The Moment You Realize Your Excuses Have Names
The Moment You Realize Your Excuses Have Names
I was sitting in my car in a parking lot last winter. Engine off. Gym bag in the back seat. And I just... sat there. Fifteen minutes. Telling myself I was tired. Telling myself I'd go tomorrow. Telling myself work had been brutal and I deserved a break.
And then something shifted. I heard it — not just the excuse, but the voice behind it. Smooth. Familiar. Reasonable-sounding. The kind of voice that doesn't come at you loud. It comes at you gentle. Logical. Almost kind.
That's when I understood something I hadn't been able to put into words before: my excuses weren't random thoughts. They had a personality. A character. They had a name.
I call him The Rival.
He's not a monster. That's the dangerous part. He doesn't show up snarling. He shows up exhausted, just like you. He knows your schedule. He knows your stress. He knows exactly which excuse will land on which day. On Monday it's you need rest, you've earned it. On Wednesday it's one session won't matter. On Friday it's start fresh on Monday.
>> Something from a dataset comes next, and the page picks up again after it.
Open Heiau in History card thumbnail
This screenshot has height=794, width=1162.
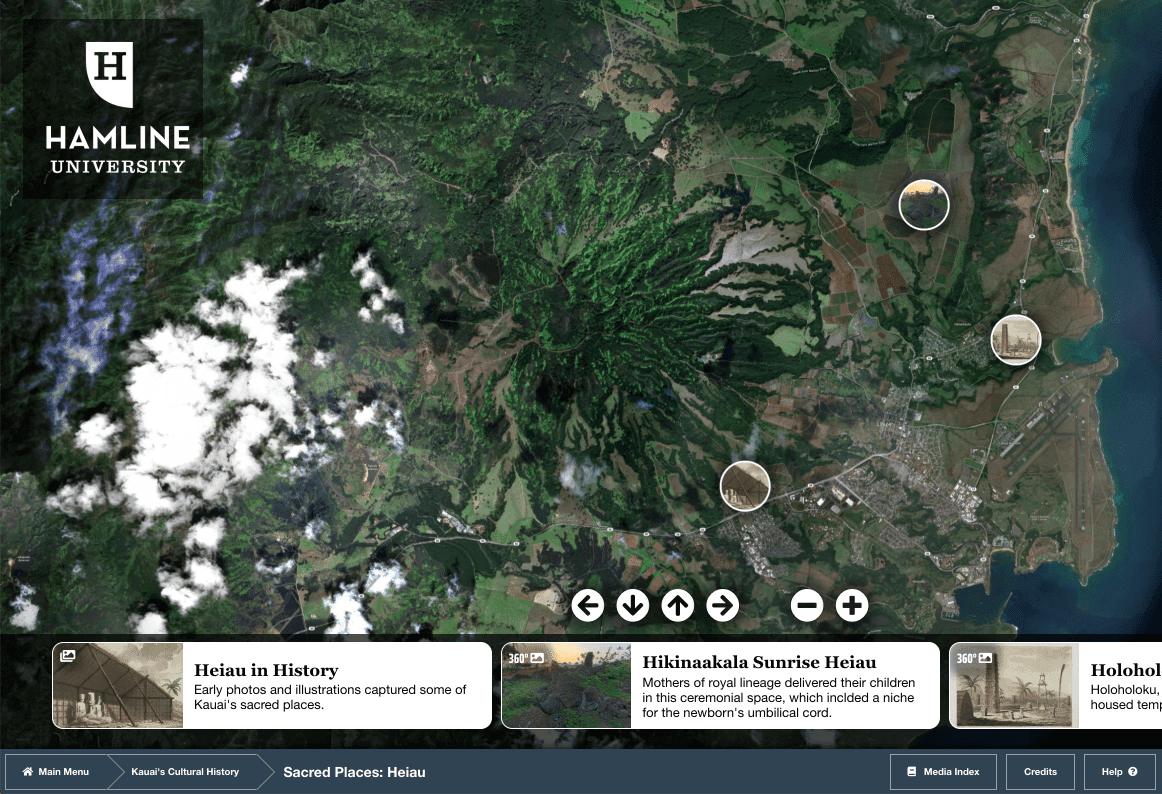118,685
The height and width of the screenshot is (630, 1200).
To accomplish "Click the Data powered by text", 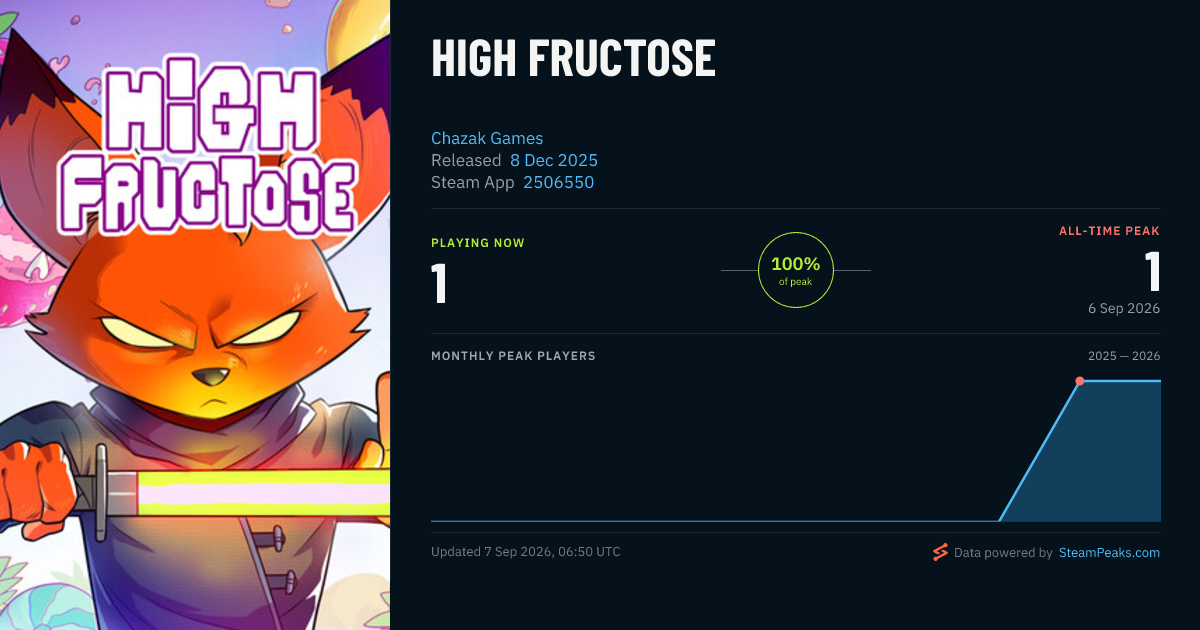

He is you — the version of you that chose comfort every time the choice was hard. Built, over years, from every skipped session, every postponed decision, every moment you looked at the work and looked away. He is not your enemy from the outside. He grew from the inside.
And the most disorienting thing I ever did was name him.
Because once you name something, you can't pretend it's the weather. You can't say I just wasn't feeling it when you know — you know — that's him talking. The Rival doesn't evaporate when you see him clearly. But he loses power. He stops passing as your instincts. He stops sounding like wisdom.
That day in the parking lot, I grabbed my bag. Not because I felt motivated. I felt terrible. I grabbed it because I recognized whose voice was telling me not to. And I refused to let him win a Tuesday.
That's the whole thing, really. It's not about massive transformations or dramatic turning points. It's about a Tuesday in a parking lot where you catch the voice, call it by name, and walk into the gym anyway. It's about doing that enough times that the discipline isn't a decision anymore — it's just who you are.
Your excuses are not neutral. They are not just noise. They are The Rival making his case, every single day, with everything he knows about you. He is patient. He is persuasive. And he is counting on you never looking at him directly.
Look at him directly.
Name the voice. Name the pattern. Name the exact story you tell yourself when you're about to fold. Write it down if you have to. Say it out loud. The moment it has a name, it stops being an invisible force and starts being a choice — and choices can be made differently.
The Rival Is Me. That's not a slogan. That's a confession and a commitment at the same time. I see him. I know him. And every day I choose to be someone he hasn't beaten yet.
Now it's your turn. Name yours.
What does The Rival sound like in your head — and what does he use against you the most? Sit with that. Because you can't fight what you haven't named, and you can't win if you're still pretending it's just the weather.
The rival isn't out there. It was always you. And so is the way through.